Document passage:
Tethered or untethered for development property VR?
This is a tough question as both have their pros and cons. So-called ‘tethered’ virtual reality technology (such as Oculus Rift or HTC Vive) ‘tether’ a user to a powerful PC and allow that user to walk around within a defined space. (Note: Microsoft HoloLens is a higher-quality tethered device but is more strictly for ‘Augmented Reality’ use.)
At present, the quality for tethered devices is higher but so is the price of the headset (anywhere from A$800 each). On the plus side, if you’re inviting visitors to your space, you need only buy a few headsets.
‘Untethered’ versions (such as Samsung Gear VR or Google Cardboard) offer a slightly lower-quality immersive experience but, at around A$6-15 for a Google Cardboard headset, so you can afford to give them away. Once potential buyers receive the headset, they can simply download an app to their mobile phone and stream the experience in the comfort of their own home.

Collected material:
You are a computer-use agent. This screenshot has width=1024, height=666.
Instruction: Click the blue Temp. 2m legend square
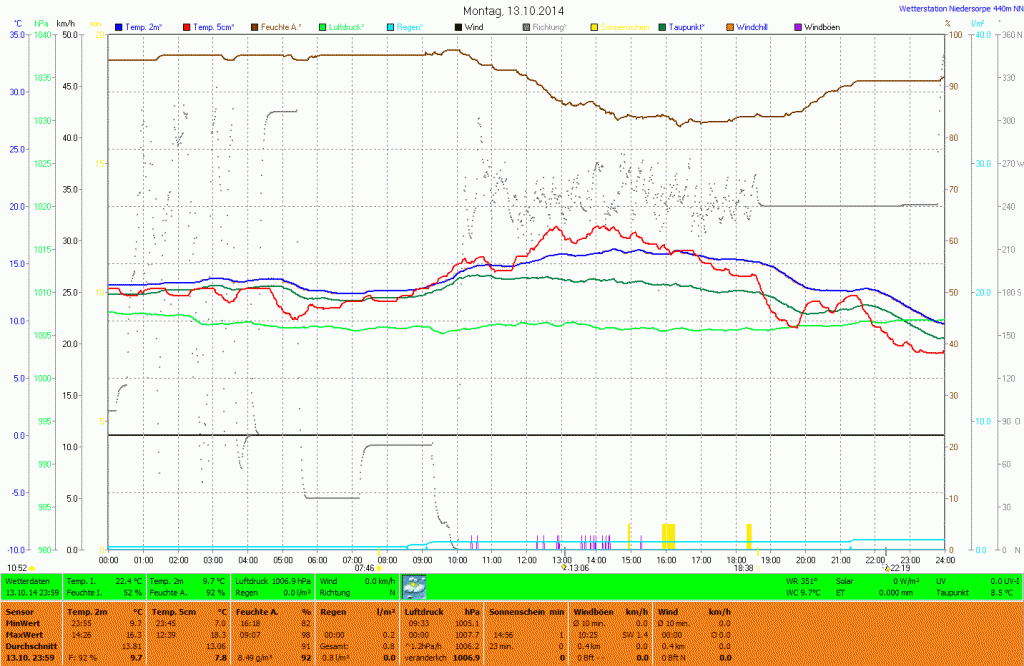point(119,26)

Exercise requirements:
1. According to the VR headset passage, about how much does a Google Cardboard headset cost?
2. Swap "powerful PC" for "high-end computer" in the stretch of the VR headset passage from "Tethered or untethered" through "a few headsets.", and write that stretch out.
3. Extend the VR headset passage with the next few sentences, picking up after its final line.
The material can be set aside; nothing here depends on it.

Expected results:
1. Around A$6-15.

2.
Tethered or untethered for development property VR?
This is a tough question as both have their pros and cons. So-called ‘tethered’ virtual reality technology (such as Oculus Rift or HTC Vive) ‘tether’ a user to a high-end computer and allow that user to walk around within a defined space. (Note: Microsoft HoloLens is a higher-quality tethered device but is more strictly for ‘Augmented Reality’ use.)
At present, the quality for tethered devices is higher but so is the price of the headset (anywhere from A$800 each). On the plus side, if you’re inviting visitors to your space, you need only buy a few headsets.

3.
VR is here to stay in the real estate development market
We’ve seen how Laing+Simmons and Wagstaffs are using VR to help developers, planners and buyers. VR is a powerful tool for real estate developers and the market is growing. Goldman Sachs estimate the market for VR in real estate is likely to be around US$2.6 billion by 2025, trebling from its current base.
“Goldman Sachs estimate the real estate VR market will be US$2.6 billion by 2025.”
To put this in perspective; who’d have believed in 1990, when mobile phones were the size of a house brick, that your phone would not only fit in your pocket but become your primary communications and information tool?
VR has the potential to be all your smartphone offers and more. Get the edge. Consumers will demand it.